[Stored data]

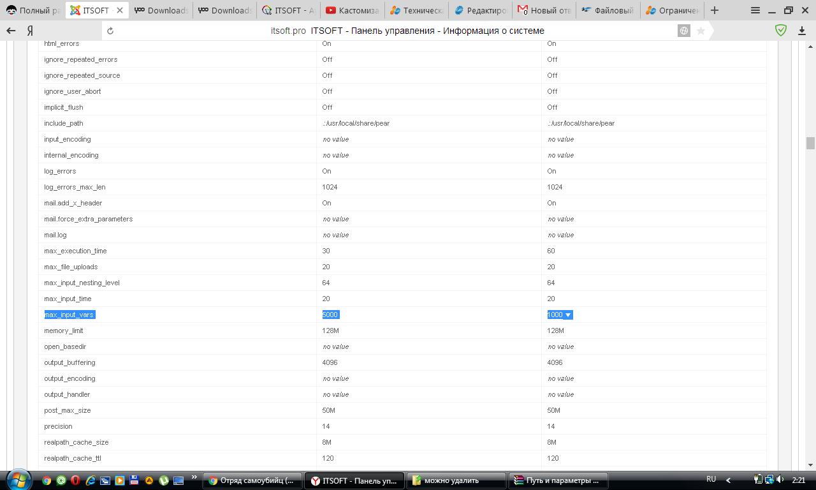
Task: Click the browser back arrow
Action: [11, 31]
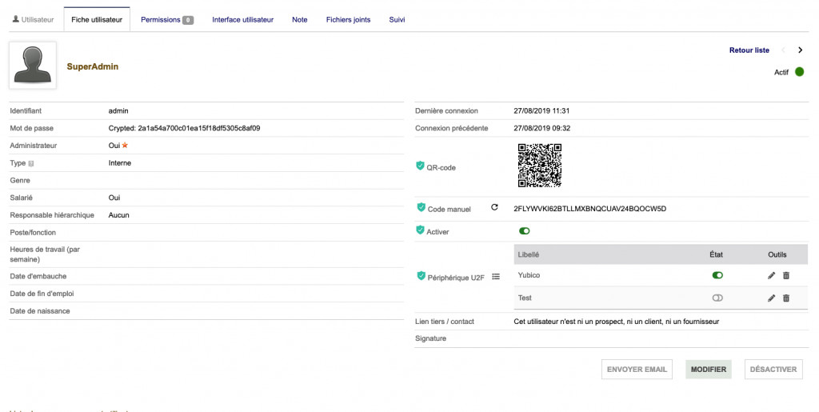Click the shield icon next to QR-code
The height and width of the screenshot is (412, 819).
[420, 166]
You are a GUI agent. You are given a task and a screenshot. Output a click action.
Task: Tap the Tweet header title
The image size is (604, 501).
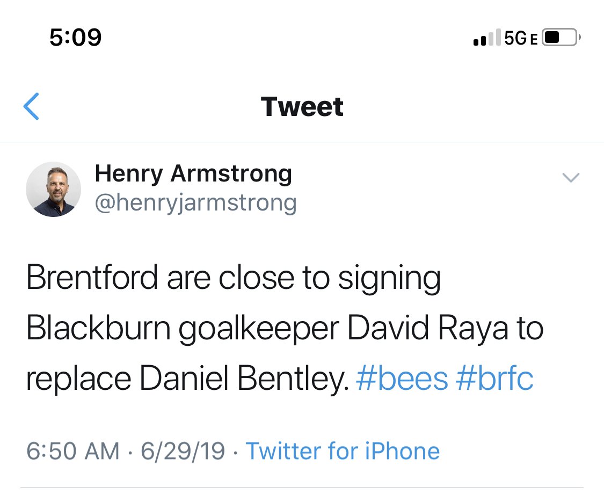302,106
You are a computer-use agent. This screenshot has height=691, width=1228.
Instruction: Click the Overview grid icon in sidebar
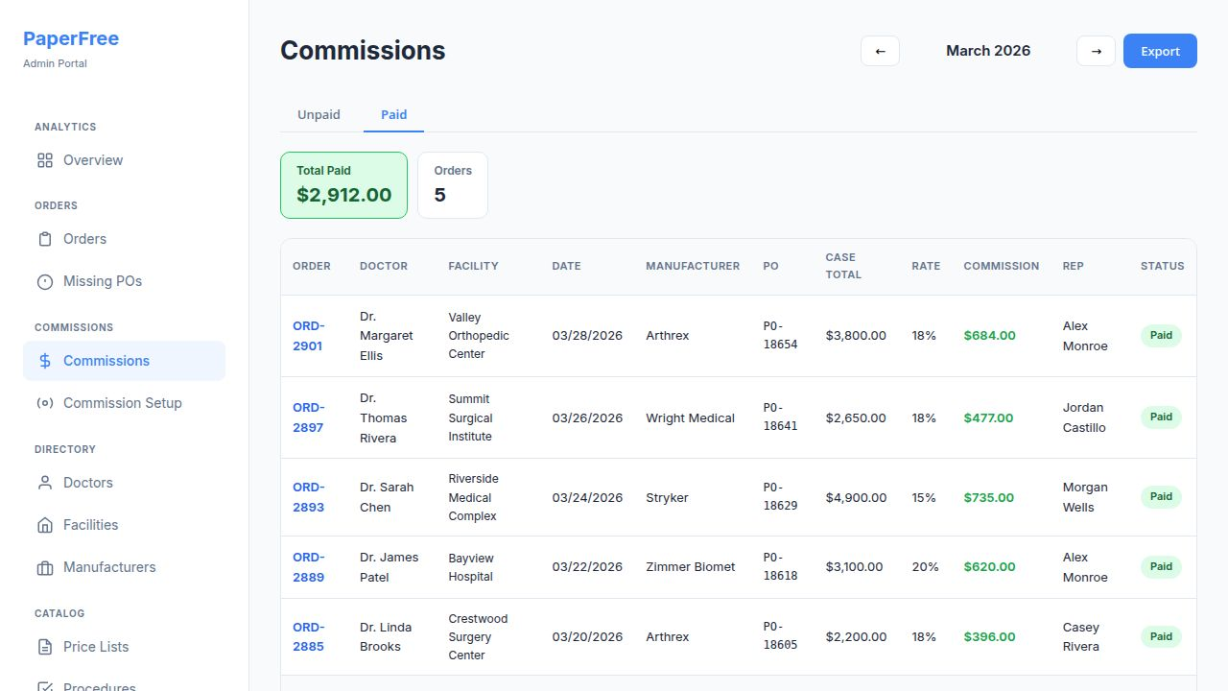coord(45,160)
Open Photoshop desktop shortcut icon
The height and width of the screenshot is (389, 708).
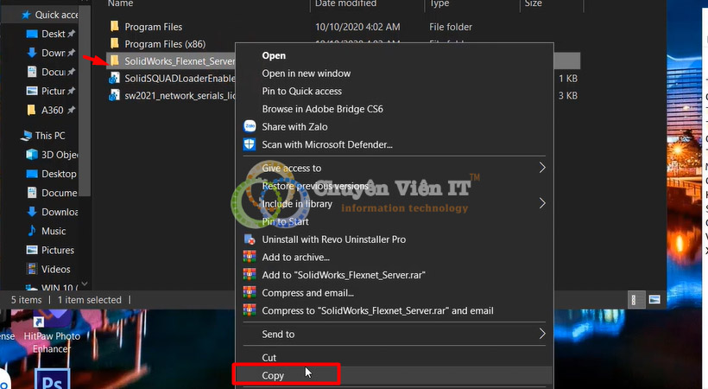pyautogui.click(x=51, y=381)
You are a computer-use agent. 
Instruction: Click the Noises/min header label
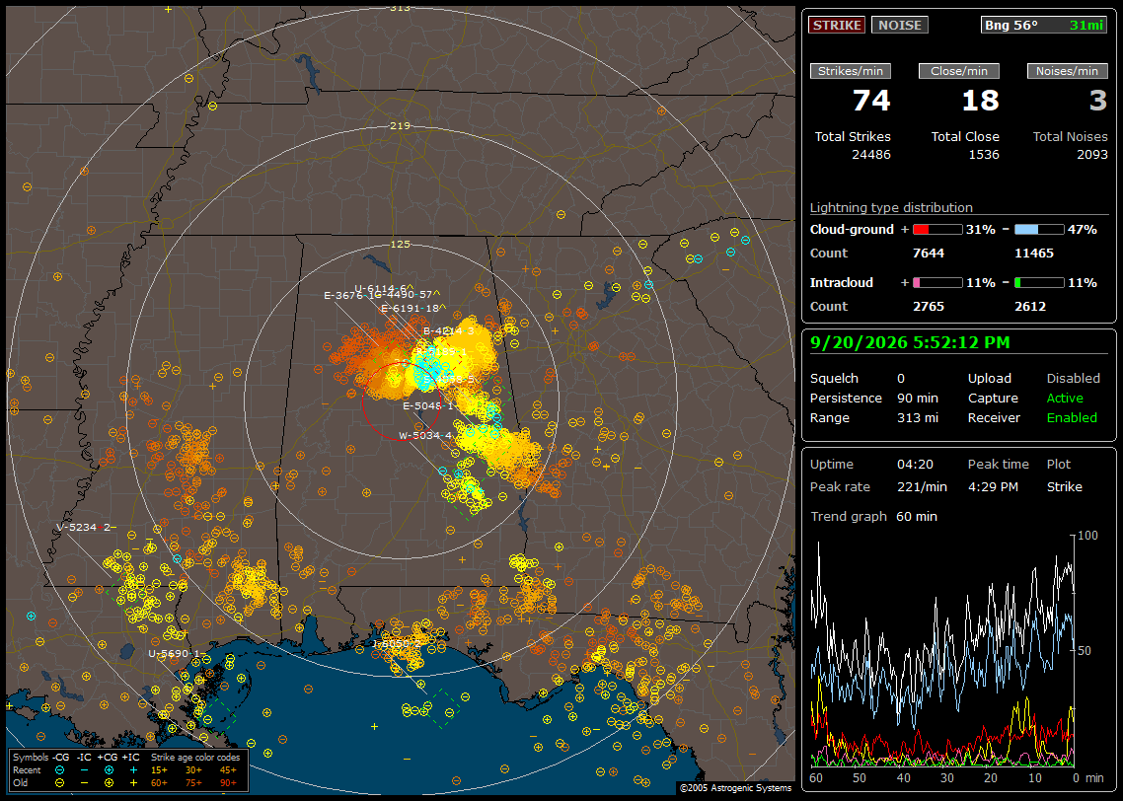(1067, 71)
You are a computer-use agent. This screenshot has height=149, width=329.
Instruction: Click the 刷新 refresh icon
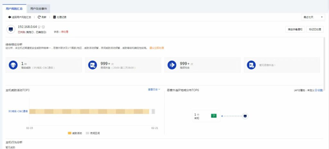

* **Problem**
Return every line from the entries above that contains the word "computer".

* **Response**
You are a computer-use agent. This screenshot has height=691, width=1228.
You are a computer-use agent. 
You are a computer-use agent. This screenshot has height=149, width=329.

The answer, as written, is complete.